Provided material START

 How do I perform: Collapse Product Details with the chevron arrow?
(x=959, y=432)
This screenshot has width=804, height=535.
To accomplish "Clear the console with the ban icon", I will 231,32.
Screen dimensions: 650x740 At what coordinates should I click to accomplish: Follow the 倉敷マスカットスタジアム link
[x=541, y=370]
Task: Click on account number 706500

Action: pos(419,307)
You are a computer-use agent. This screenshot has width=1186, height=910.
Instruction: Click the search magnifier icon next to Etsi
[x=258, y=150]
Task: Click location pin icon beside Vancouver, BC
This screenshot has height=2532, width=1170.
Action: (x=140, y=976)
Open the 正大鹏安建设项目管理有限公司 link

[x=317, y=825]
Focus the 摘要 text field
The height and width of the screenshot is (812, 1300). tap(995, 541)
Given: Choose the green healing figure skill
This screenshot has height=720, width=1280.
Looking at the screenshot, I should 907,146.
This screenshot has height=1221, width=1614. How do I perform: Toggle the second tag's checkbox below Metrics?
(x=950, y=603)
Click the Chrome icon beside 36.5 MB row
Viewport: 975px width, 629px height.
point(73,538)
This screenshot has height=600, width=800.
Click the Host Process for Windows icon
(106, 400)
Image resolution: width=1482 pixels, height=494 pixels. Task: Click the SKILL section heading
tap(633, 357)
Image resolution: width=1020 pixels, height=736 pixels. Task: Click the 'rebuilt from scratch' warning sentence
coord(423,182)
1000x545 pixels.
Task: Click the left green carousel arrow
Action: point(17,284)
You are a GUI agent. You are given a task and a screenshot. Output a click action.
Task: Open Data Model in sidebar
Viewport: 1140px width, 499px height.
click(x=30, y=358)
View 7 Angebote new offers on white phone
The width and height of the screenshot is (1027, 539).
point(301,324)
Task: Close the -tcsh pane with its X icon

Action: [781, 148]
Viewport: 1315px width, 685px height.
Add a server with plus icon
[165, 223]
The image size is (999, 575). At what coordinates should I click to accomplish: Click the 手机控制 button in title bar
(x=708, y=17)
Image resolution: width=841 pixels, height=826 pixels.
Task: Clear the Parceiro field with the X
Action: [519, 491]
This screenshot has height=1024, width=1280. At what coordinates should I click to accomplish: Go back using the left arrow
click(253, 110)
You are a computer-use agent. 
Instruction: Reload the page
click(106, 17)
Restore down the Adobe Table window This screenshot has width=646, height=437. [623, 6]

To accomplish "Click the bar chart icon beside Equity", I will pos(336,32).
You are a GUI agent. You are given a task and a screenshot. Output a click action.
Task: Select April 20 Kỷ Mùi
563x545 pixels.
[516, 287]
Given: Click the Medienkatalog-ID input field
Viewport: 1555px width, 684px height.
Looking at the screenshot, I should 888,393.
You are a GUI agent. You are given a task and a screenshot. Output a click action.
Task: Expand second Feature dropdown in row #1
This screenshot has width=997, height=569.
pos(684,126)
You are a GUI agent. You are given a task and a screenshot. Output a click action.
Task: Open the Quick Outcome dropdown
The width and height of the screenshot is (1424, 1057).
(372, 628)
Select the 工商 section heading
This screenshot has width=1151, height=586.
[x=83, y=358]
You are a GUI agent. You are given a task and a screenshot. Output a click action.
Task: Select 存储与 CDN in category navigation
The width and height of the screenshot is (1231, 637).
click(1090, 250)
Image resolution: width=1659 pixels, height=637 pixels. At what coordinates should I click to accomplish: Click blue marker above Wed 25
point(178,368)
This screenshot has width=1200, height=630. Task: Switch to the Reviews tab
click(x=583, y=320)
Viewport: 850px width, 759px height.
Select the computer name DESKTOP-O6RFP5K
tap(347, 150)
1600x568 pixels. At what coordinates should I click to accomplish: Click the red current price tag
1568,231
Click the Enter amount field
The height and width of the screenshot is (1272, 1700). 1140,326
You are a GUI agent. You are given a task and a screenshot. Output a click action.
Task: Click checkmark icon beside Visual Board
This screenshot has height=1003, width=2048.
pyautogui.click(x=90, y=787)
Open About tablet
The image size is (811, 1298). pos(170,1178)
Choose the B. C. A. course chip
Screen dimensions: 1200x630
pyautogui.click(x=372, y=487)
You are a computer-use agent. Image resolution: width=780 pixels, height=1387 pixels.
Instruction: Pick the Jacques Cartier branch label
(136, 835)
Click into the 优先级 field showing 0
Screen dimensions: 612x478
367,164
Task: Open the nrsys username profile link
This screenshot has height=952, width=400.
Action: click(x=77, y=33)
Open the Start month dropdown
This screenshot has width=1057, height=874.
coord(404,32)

Provided material END

- _How to complete this task_
If a line in the entries contains "dropdown", copy it.

- _Solved problem_
Task: Expand second Feature dropdown in row #1
Task: Open the Quick Outcome dropdown
Open the Start month dropdown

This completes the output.